Allison Gould, a social worker at the Center for Healthy Aging at Northern Dutchess Hospital, says, "When someone is taking care of their parents, people tend to see it as an act of duty or responsibility, and don't always recognize the degree to which caregiving impacts a person's life at every level." Gould offers bimonthly caretaker support groups where people can discuss the challenges. "The word that keeps coming up in these situations is loss. The person receiving care is losing independence, but the person giving care has also lost so much of what their life was like before." As people have children later in life, a scenario where people are caring for parents and children simultaneously has developed—what has been loosely termed the sandwich generation. Similarly, there's rising longevity, and the Baby Boomers are finding themselves entering retirement with a 90-year-old parent to care for, and a small percentage (7 percent), are the elderly caring for slightly more elderly spouses. What already felt busy or barely manageable could easily become overwhelming with the addition of eldercare responsibilities.
Advanced Care Planning
Gould finds that starting conversations early on is key to being prepared for what's to come. One of the things she does at the Center for Aging is advanced care planning, where she guides people through much deeper conversations about the nitty-gritty of health-care proxies. "You might be surprised by how much the person you're concerned about has thought about this," Gould says. "They may be helpful in guiding you in what to do."
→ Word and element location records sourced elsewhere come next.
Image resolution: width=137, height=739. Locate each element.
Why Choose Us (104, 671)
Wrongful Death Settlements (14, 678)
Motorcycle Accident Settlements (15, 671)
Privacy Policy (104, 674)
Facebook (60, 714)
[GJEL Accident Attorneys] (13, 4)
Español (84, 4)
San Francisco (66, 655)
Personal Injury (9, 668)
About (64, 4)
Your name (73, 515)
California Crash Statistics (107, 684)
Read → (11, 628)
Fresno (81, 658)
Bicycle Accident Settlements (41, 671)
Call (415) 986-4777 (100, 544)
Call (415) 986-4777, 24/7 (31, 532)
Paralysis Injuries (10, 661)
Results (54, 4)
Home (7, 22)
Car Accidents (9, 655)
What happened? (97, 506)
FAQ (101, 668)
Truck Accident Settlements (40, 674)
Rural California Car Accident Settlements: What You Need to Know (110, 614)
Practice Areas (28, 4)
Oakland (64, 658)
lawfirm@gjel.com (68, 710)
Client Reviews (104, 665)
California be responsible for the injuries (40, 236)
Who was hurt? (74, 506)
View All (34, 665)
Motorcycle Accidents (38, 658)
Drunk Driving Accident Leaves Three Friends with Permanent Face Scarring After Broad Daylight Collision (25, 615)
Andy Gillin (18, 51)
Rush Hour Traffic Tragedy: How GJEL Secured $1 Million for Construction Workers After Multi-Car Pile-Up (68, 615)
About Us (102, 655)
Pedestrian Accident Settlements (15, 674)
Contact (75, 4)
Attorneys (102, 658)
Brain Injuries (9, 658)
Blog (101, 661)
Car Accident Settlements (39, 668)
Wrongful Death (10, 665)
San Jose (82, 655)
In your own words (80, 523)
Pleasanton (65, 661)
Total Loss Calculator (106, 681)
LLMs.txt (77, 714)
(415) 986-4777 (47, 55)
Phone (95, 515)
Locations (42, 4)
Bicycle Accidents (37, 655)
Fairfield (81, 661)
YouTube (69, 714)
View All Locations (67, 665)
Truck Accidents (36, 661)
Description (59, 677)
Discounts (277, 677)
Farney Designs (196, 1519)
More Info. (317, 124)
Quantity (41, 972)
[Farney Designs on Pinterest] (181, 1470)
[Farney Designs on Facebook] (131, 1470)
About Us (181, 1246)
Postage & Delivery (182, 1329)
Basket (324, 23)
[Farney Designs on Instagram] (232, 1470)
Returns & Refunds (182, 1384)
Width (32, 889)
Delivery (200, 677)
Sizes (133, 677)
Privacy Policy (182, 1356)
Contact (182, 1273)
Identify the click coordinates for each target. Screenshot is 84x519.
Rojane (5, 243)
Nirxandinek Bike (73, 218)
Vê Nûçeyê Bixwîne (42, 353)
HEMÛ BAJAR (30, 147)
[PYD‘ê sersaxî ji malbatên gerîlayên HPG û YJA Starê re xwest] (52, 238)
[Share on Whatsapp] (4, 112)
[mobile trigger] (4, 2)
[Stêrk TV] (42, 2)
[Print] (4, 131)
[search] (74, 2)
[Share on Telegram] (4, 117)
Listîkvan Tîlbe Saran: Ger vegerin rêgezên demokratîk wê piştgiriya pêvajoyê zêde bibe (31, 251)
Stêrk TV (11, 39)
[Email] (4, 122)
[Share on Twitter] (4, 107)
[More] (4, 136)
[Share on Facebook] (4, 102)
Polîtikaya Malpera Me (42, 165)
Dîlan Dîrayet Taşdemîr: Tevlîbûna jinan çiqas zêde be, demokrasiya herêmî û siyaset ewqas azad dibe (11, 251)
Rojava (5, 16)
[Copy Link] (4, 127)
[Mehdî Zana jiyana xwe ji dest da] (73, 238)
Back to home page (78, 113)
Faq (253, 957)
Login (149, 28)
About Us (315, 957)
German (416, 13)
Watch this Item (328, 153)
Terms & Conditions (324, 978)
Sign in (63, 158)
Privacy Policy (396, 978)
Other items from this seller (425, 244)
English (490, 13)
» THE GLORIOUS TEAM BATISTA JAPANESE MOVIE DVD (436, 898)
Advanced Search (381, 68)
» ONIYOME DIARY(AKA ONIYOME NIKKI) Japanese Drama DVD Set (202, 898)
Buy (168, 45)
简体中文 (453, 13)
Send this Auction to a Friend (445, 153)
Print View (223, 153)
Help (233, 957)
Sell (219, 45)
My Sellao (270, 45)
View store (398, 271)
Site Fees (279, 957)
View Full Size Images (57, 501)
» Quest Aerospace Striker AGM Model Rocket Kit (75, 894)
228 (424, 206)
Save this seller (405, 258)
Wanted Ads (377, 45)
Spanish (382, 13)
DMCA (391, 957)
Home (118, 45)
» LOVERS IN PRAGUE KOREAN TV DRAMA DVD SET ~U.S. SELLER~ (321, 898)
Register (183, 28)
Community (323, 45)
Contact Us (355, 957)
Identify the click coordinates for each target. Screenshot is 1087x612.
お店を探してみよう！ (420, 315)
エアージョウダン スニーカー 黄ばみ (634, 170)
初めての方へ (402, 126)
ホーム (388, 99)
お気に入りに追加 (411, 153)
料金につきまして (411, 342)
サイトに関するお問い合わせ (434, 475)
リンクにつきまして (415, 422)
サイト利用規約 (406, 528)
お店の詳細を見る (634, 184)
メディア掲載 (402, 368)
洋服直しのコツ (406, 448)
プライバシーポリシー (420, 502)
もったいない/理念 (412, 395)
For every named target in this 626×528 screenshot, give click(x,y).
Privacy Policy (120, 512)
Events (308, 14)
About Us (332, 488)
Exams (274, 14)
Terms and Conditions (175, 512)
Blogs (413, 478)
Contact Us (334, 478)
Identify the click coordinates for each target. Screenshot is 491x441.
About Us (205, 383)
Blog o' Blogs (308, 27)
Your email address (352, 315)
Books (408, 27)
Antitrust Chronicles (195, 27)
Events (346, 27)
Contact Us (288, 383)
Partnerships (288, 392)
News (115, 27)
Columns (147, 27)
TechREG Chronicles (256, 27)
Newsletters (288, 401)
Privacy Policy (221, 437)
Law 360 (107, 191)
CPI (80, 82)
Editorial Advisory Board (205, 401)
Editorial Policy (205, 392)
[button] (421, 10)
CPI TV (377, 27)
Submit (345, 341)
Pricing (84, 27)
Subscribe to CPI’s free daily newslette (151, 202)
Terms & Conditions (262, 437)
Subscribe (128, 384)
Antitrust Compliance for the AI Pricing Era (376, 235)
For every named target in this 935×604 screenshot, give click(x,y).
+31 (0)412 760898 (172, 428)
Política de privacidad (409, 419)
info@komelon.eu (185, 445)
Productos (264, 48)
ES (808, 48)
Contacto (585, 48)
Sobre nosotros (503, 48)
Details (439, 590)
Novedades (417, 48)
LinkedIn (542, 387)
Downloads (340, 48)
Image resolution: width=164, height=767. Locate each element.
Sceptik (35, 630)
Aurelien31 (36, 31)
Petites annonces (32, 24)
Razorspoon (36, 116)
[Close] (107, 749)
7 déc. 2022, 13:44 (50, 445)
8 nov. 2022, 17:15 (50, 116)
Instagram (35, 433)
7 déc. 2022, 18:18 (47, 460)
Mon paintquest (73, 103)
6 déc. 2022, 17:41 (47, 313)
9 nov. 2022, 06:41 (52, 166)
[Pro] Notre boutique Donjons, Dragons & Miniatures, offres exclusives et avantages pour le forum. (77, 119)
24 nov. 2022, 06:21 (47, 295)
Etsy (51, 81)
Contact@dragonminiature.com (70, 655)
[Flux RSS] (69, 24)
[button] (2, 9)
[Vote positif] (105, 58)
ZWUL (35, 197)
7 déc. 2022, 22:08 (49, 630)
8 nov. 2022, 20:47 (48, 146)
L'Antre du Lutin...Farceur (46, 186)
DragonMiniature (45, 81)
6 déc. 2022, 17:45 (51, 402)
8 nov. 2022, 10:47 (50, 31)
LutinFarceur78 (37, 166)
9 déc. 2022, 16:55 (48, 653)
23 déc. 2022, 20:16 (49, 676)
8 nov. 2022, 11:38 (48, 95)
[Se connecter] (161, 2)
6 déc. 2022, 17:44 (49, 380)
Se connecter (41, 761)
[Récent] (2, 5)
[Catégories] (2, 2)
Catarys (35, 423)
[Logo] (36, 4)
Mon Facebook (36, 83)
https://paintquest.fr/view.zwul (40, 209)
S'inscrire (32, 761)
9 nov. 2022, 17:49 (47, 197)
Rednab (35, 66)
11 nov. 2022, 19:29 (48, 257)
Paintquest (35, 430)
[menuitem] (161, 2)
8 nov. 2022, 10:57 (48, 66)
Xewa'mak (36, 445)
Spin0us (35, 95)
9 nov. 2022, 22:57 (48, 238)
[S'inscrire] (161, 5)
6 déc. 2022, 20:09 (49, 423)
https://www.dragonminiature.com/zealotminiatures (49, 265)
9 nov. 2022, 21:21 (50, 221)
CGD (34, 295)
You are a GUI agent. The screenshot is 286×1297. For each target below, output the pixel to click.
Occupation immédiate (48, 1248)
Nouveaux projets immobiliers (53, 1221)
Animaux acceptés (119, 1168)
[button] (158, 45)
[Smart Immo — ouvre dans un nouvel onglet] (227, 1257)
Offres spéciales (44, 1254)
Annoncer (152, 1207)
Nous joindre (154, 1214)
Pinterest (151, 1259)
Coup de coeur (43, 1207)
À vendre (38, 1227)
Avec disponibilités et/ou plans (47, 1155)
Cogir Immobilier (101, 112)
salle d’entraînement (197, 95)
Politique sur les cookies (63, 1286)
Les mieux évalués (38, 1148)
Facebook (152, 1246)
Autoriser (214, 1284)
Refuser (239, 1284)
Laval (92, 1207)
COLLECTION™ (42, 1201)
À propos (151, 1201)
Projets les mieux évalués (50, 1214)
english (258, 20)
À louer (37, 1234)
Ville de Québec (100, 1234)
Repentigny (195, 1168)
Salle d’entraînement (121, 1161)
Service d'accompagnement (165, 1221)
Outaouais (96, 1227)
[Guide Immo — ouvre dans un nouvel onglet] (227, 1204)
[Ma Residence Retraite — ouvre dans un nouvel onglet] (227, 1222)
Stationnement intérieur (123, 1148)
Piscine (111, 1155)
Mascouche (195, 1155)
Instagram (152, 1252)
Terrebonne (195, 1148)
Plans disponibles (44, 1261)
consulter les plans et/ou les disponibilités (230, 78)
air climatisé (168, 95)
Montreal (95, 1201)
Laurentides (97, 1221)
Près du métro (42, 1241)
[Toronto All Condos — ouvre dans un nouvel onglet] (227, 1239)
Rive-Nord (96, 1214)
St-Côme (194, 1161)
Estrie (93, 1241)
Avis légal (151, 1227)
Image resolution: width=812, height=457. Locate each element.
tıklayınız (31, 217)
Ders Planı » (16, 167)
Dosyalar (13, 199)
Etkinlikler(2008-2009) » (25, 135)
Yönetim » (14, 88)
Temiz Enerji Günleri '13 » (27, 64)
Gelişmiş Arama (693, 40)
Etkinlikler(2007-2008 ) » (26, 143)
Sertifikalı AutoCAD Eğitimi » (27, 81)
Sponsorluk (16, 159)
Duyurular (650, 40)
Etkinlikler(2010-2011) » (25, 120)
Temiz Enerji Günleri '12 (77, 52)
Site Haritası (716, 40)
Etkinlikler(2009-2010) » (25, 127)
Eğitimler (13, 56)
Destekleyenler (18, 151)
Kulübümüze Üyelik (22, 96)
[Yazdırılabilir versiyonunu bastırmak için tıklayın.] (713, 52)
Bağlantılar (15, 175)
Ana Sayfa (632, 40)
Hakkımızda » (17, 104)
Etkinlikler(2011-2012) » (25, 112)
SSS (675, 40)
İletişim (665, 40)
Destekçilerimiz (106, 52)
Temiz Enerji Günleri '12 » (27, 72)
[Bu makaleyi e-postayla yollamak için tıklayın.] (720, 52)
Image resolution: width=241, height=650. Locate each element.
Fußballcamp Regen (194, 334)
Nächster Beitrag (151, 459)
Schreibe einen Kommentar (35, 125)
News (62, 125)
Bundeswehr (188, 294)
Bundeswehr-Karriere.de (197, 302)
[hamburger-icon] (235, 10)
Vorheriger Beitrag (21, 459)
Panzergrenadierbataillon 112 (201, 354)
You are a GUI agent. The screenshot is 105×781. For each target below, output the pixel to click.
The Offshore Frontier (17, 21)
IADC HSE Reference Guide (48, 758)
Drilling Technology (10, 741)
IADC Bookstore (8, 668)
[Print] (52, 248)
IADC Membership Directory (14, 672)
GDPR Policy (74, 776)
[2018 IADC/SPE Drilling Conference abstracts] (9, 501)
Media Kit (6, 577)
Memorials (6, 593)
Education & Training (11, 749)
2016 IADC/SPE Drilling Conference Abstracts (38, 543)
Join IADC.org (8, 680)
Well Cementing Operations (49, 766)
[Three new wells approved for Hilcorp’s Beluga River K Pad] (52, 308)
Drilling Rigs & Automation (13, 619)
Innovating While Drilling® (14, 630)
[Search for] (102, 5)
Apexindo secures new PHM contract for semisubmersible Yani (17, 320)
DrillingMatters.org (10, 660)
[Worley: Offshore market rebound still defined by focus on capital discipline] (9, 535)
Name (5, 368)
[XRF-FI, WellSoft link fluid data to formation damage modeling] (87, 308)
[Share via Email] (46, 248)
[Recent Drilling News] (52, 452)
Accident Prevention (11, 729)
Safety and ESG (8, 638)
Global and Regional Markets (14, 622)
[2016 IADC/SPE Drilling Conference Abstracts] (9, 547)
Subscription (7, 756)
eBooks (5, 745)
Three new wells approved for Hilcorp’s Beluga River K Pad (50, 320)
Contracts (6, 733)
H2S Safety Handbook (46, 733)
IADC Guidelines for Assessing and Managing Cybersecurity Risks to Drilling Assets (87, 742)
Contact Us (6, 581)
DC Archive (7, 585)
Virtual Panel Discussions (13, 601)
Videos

Gould says that aging parents sometimes fall into types: those who are looking forward to their adult children taking over their affairs; those who fight to maintain their independence; and those who come to acceptance, but with guilt, shame, and disappointment. She does outpatient counseling with people who are 65 and older who have acute issues related to getting older (adjusting to the time structure of retirement or no longer being able to drive) as well as people with ongoing anxiety, depression, or family issues. "As people get older, they can lose confidence," Gould says. "The things they once could take care of, they now need a lot of feedback and reassurance. It takes time and patience and energy, and can be really draining. The number one complaint from caregivers is that there's not enough time in the day."
Including faraway siblings and other family members can take some creativity, but it can ease the burden on the local person. Gould suggests paying bills online or calling the parent each night as ways of helping others share the experience. But families can be wrought with tension. As Rachel Loshak, a musician and teacher in Kingston, identifies, "There might be years or a lifetime of struggling communication that, when someone is sick, can be heightened. It's hard to get past that, but you have to in order to move forward and be able to care for that person lovingly." Loshak is an eight-hour flight from her mother, who is near 70 and has a rare form of incurable cancer. She takes comfort in her brother being an hour-and-a-half flight away. And Loshak looks to her mom for inspiration. Her mom took care of her grandparents when Loshak was a teenager, and offers a good example of selflessness. "There's a lot more baggage with your own parent. You've really got to rise up," Loshak says. "As my mother gets older and things progress, I envision myself in the future being able to rise up more. I have been able to let go of things that I find difficult within our relationship, but there's definitely more I can do."